__Exercise directions__
Repeat exactly, and only, the lines of the material below from the one that contains "Screen dimensions: 1554x516" through its final line.

__Entries shown__
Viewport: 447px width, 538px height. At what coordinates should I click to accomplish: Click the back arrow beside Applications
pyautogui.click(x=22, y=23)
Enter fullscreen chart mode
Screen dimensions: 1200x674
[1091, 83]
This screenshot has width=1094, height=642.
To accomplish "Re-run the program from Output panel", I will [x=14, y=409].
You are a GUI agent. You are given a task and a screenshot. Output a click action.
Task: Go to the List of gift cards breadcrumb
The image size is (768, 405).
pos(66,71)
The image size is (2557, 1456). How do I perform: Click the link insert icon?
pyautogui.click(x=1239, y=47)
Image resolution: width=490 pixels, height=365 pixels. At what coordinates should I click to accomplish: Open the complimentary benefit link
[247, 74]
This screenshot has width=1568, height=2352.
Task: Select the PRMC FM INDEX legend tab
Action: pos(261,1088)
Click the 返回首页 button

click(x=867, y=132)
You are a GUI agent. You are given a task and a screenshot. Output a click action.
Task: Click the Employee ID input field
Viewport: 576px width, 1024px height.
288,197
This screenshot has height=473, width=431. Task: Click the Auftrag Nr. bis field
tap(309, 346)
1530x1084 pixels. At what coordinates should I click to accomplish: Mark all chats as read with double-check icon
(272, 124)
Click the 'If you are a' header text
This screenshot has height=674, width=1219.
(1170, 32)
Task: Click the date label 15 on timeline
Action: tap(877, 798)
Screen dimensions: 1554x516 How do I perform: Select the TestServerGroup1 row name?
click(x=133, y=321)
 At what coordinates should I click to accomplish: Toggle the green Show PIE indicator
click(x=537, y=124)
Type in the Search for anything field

__Exercise result__
Screen dimensions: 1554x516 How do I perform: Select the TestServerGroup1 row name?
click(x=133, y=321)
 At what coordinates should I click to accomplish: Toggle the green Show PIE indicator
click(x=537, y=124)
Type in the Search for anything field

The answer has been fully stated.